Now, I don’t want to be a book pusher, but I do want my friends and family to read Talking About Death. So we can be together in our mortality, with watery eyes and full hearts.

Practical tips

In Chapter Four, Kortes-Miller directly writes about talking about death with kids. I was rapt during this chapter. I know the time is going to come, and I want to be prepared with accurate, specific words and meaningful-to-a-kid analogies.

There is even a glossary in this section, which explains the terminology of death in all-ages language. As a mom, I might not think about explaining the words palliative, cremation, urn, eulogy, viewing, as they come up, to a kid. But for a young person experiencing death for the first time, unfamiliar language can be overwhelming and confusing. Providing vocabulary is an important part of helping them to express their feelings.

This section also explains how we make death a confusing experience for young people by using vague language. Kortes-Miller tells the heartwrenching story of a boy whose mother had died of cancer when he was in Grade 1. It had been explained to him that his mother had “passed.” When it came time for reports at the end of the school year, he felt scared that everyone was going to “pass.” More accurate terminology could have been very helpful for this little person.

Kortes-Miller’s basic point in this chapter is to include children in conversations about death. They are curious. They deserve to know. They can handle it. So can you.

Death has changed

As with many contemporary cultural rites, death has changed. Technological advances and the internet have changed everything, and the rites we have inherited from our ancestors may not seem appropriate or useful today.

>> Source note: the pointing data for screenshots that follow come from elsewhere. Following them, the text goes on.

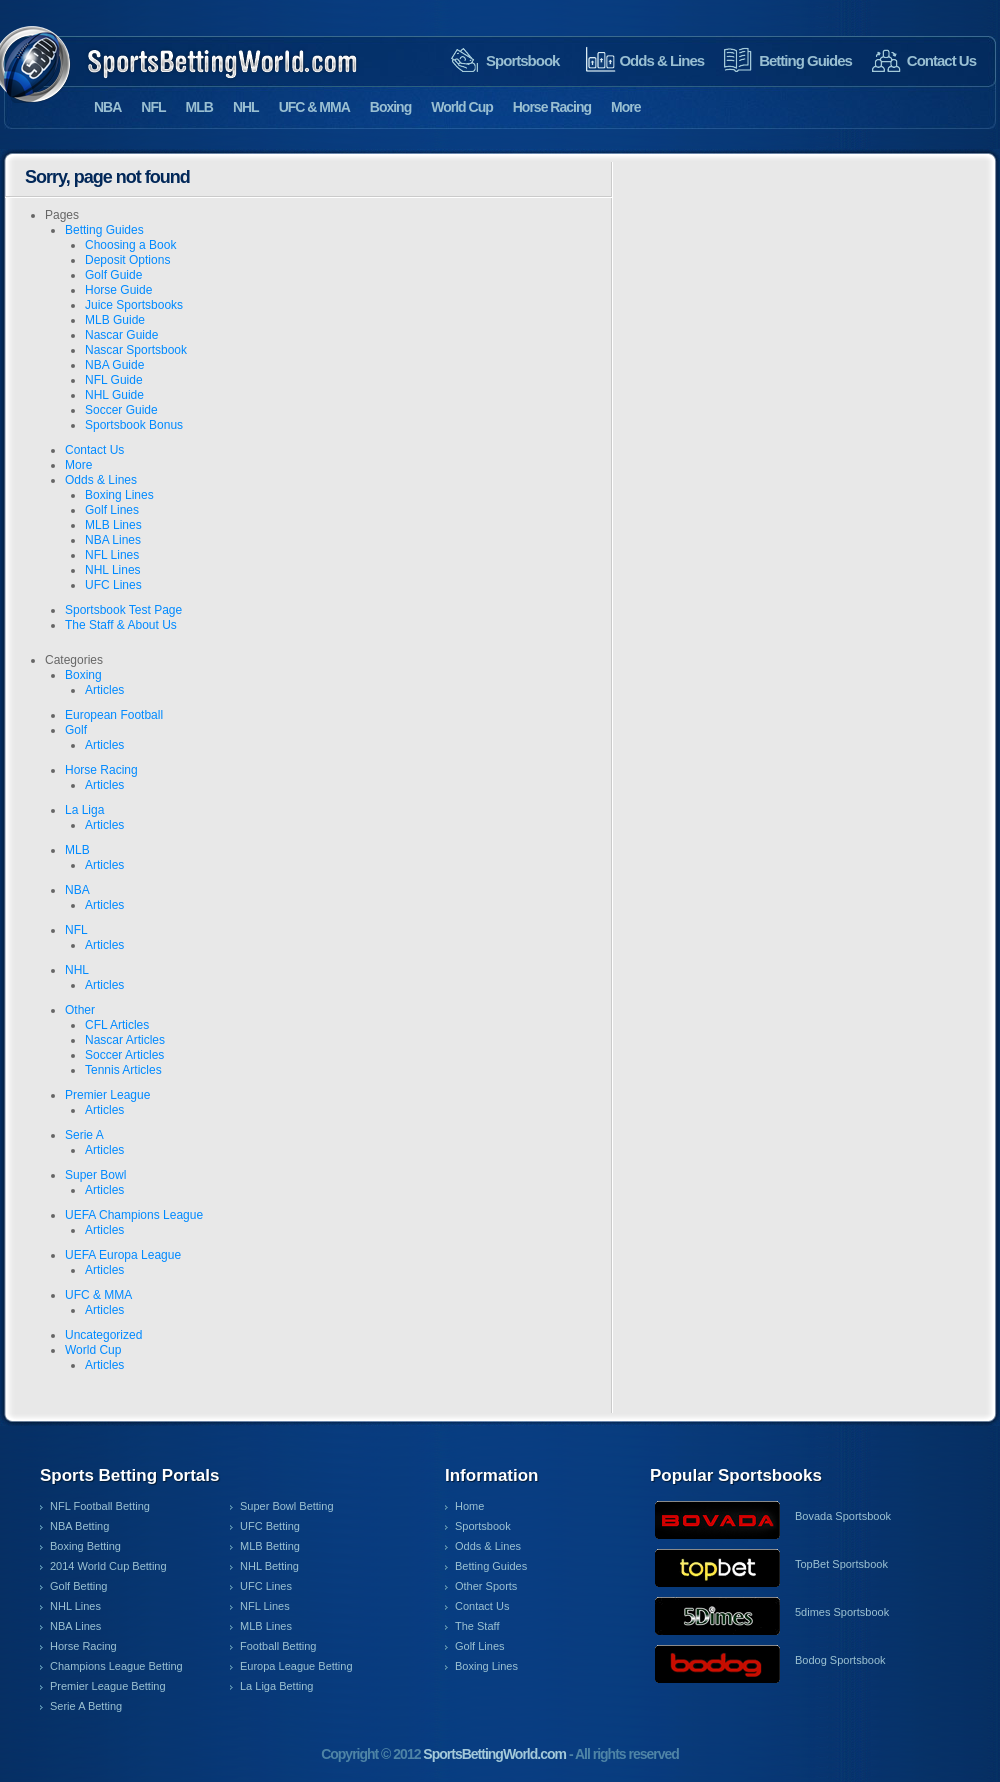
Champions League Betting (116, 1666)
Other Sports (486, 1586)
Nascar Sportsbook (136, 350)
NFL (153, 107)
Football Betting (278, 1646)
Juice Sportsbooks (134, 305)
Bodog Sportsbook (840, 1660)
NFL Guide (114, 380)
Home (469, 1506)
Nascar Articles (125, 1040)
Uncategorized (103, 1335)
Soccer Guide (121, 410)
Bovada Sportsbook (843, 1516)
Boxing (390, 107)
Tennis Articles (123, 1070)
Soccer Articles (124, 1055)
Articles (104, 690)
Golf (76, 730)
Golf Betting (78, 1586)
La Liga (84, 810)
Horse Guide (118, 290)
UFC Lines (113, 585)
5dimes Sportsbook (842, 1612)
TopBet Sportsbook (841, 1564)
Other (80, 1010)
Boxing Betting (85, 1546)
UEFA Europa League (123, 1255)
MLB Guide (115, 320)
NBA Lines (113, 540)
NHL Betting (269, 1566)
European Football (114, 715)
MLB (199, 107)
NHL (246, 107)
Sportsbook (522, 60)
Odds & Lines (661, 60)
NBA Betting (79, 1526)
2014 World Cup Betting (108, 1566)
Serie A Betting (86, 1706)
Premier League (107, 1095)
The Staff (477, 1626)
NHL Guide (114, 395)
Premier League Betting (108, 1686)
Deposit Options (127, 260)
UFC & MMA (314, 107)
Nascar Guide (121, 335)
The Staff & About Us (121, 625)
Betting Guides (805, 60)
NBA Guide (114, 365)
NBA (107, 107)
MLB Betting (270, 1546)
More (625, 107)
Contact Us (941, 60)
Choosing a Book (130, 245)
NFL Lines (112, 555)
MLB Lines (113, 525)
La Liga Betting (276, 1686)
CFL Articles (117, 1025)
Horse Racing (552, 107)
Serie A (84, 1135)
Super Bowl (95, 1175)
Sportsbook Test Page (123, 610)
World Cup (462, 107)
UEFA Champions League (134, 1215)
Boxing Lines (119, 495)
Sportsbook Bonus (134, 425)
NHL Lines (113, 570)
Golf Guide (113, 275)
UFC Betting (270, 1526)
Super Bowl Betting (287, 1506)
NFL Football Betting (100, 1506)
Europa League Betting (296, 1666)
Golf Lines (112, 510)
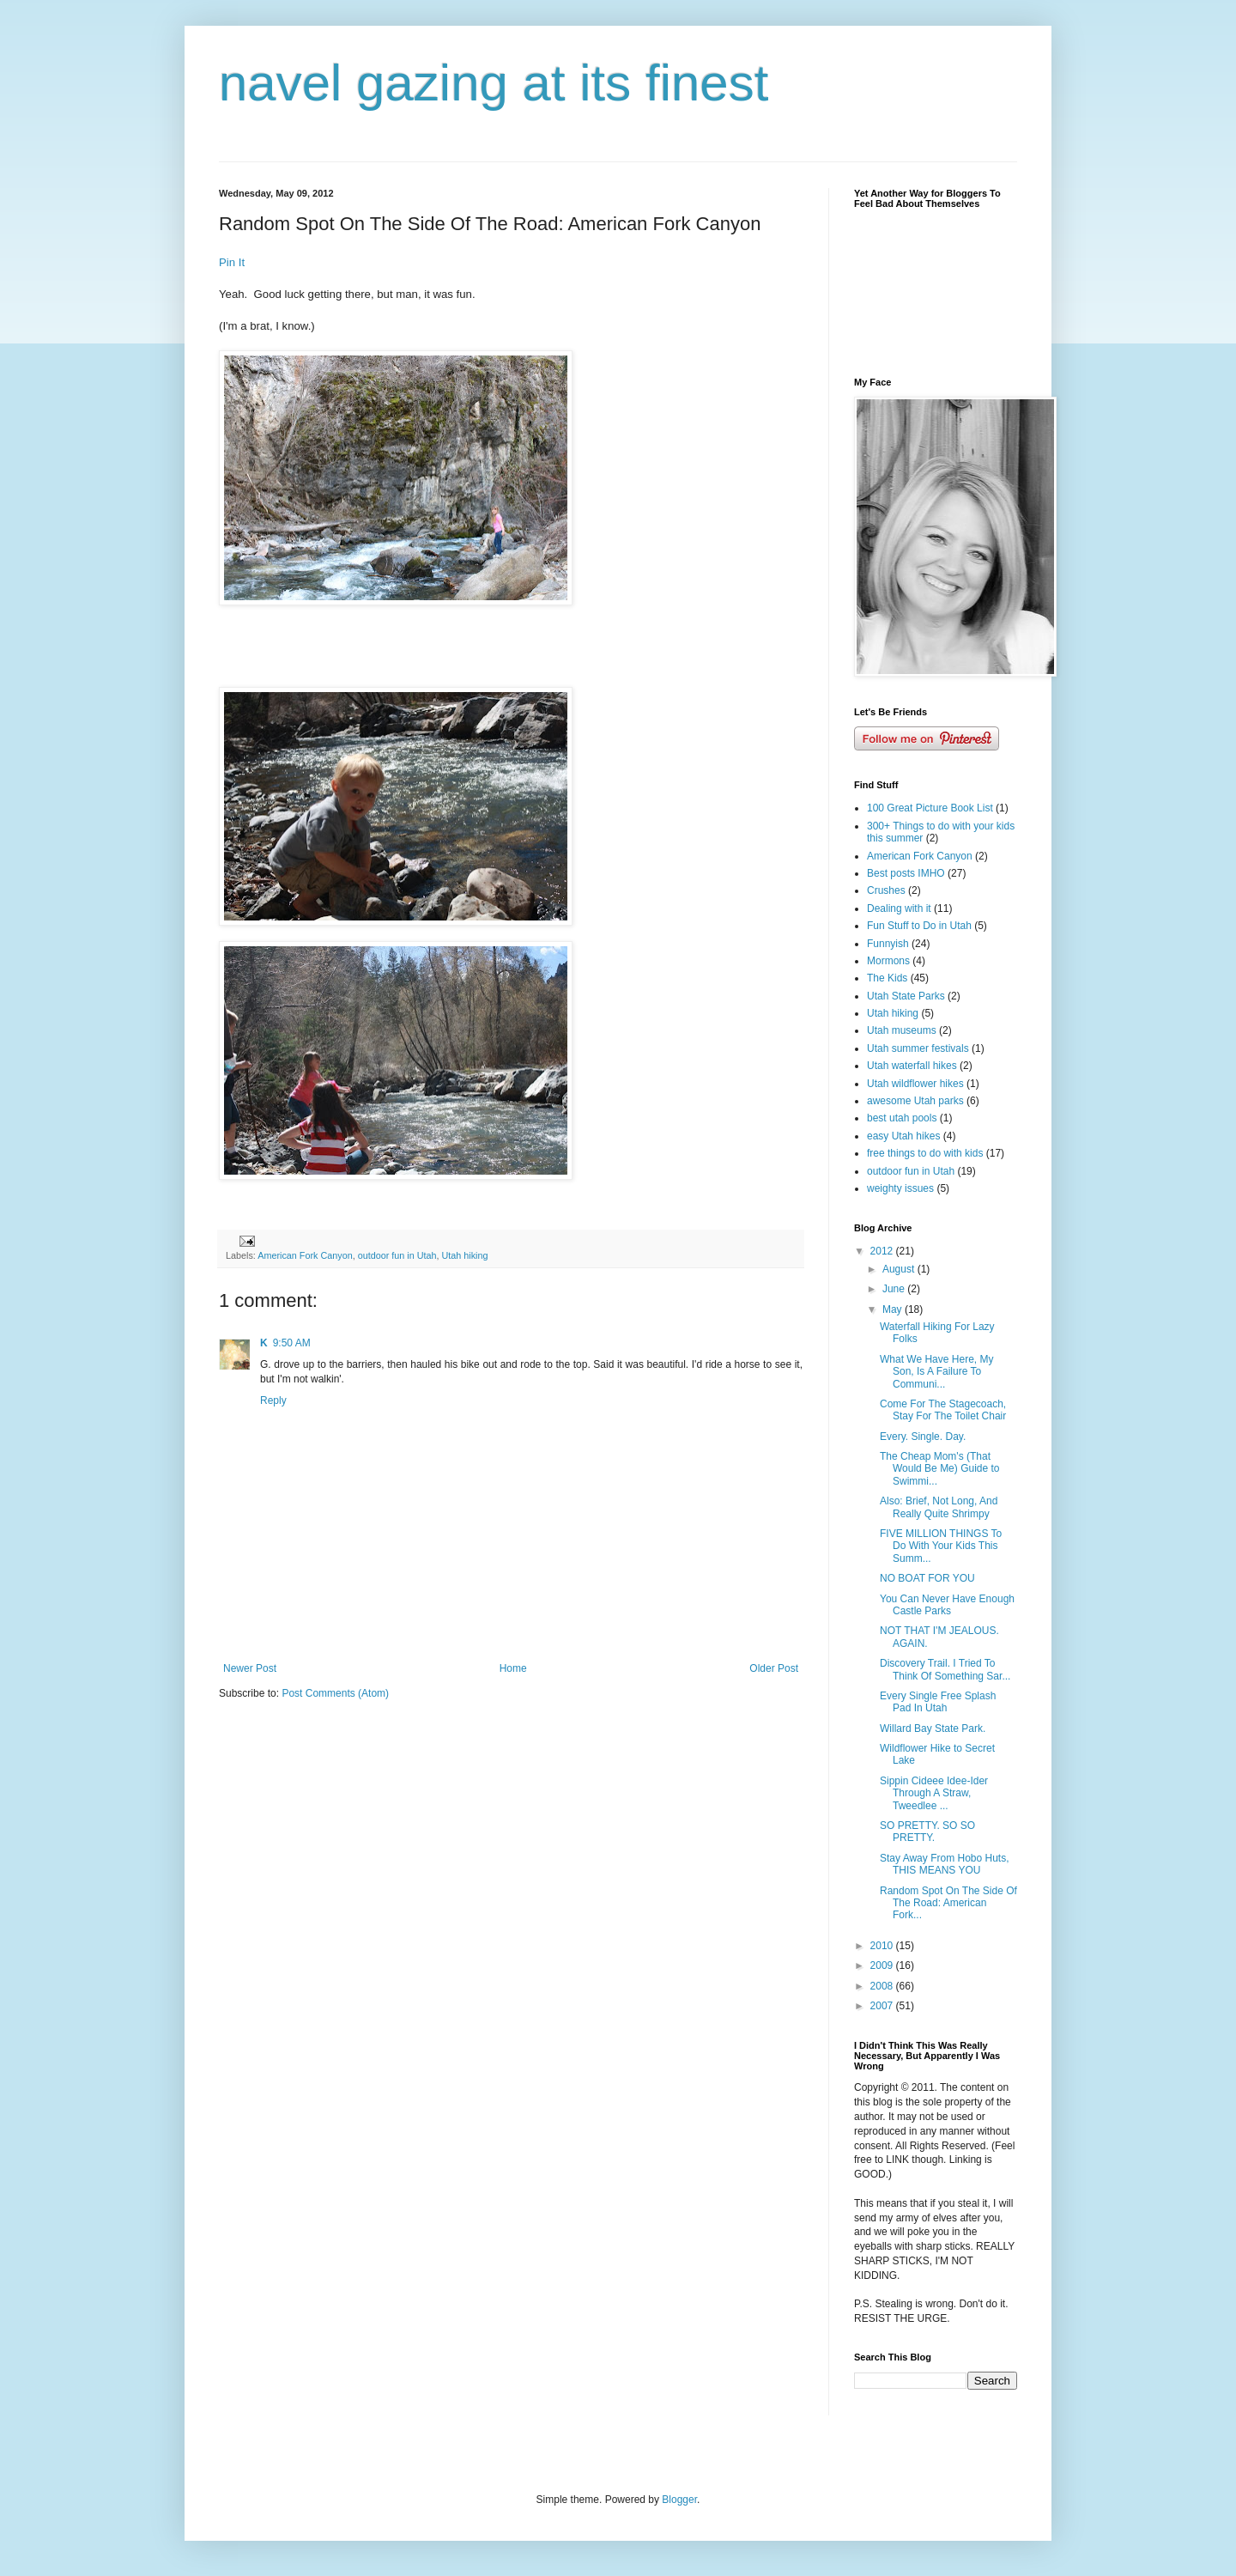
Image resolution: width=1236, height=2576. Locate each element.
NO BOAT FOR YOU (927, 1578)
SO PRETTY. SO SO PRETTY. (927, 1832)
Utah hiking (465, 1255)
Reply (273, 1400)
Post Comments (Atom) (335, 1693)
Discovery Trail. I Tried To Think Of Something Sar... (945, 1669)
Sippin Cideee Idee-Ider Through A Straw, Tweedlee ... (934, 1793)
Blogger (679, 2500)
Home (513, 1668)
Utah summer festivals (918, 1048)
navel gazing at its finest (493, 83)
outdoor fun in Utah (397, 1255)
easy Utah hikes (903, 1136)
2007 (883, 2006)
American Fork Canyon (305, 1255)
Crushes (886, 890)
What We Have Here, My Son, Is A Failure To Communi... (936, 1371)
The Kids (887, 978)
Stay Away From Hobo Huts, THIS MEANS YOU (944, 1864)
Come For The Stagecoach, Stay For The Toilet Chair (943, 1410)
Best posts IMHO (906, 873)
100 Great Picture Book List (930, 808)
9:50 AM (292, 1343)
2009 (883, 1965)
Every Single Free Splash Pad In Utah (938, 1702)
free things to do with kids (925, 1153)
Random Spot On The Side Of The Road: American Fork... (948, 1903)
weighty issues (900, 1188)
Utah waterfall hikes (912, 1066)
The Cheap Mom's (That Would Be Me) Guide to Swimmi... (940, 1468)
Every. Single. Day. (923, 1437)
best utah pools (901, 1118)
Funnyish (888, 944)
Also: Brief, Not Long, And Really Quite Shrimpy (938, 1507)
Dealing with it (899, 908)
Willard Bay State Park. (932, 1728)
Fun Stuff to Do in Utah (919, 926)
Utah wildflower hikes (915, 1084)
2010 (883, 1946)
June (894, 1289)
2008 (883, 1986)
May (893, 1309)
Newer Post (249, 1668)
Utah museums (901, 1030)
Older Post (773, 1668)
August (900, 1269)
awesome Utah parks (915, 1101)
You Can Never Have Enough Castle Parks (947, 1605)
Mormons (888, 961)
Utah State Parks (906, 996)
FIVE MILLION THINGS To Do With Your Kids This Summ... (941, 1546)
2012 (883, 1251)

Early in her book, Kortes-Miller explains the how our culture’s treatment of death has changed over time because of technology. Medical technology has meant that death often happens in hospitals, rather than in homes. This means death can be isolating experience, and also that patients are denied the opportunity to die at home and interact freely with loved ones in their last moments.

Later, she writes about dying in a digital world. Our cultural expectations and behaviours around dying have changed radically in the age of social media. She devotes an entire chapter to addressing this topic. I found it incredibly helpful.

“We’re still navigating the waters around dying, death, grief and loss online,” writes Kortes-Miller. She explains the etiquette of acknowledging the death of a loved one on social media, as well as how to respond when someone else makes a digital death announcement.

Kortes-Miller explains how social media profiles of loved ones can be a posthumous place for a community to grieve. Profiles can become a sort of memorial. Some people embrace this, while others find it jarring when they come across an online profile of someone they’ve known who has died.

It can feel uncomfortable to discuss these topics at first.  It feels somehow superficial to put death in a digital context. Maybe because it seems impossible to summarize what a loved one meant to you in a Facebook post.

But the author notes that it’s important to get past the discomfort to open discussion about death. This will allow you to make some explicit requests about how your digital legacy will — or won’t — be preserved.

Kortes-Miller advises making discussion of your online demise a standard part of the larger death-planning process. Just as you would make decisions about your estate, so should you make decisions about your website.

Finding a new way

This book challenged me to imagine a future in which I don’t fear my own death, or the deaths of my loved ones. 

By talking about death more openly, and by thinking about it in a more open-minded way, we can heal our relationship with the spectre of not-being. Maybe death will become less scary, less taboo, less tragic.

Maybe we’ll even find it in our hearts to welcome it someday.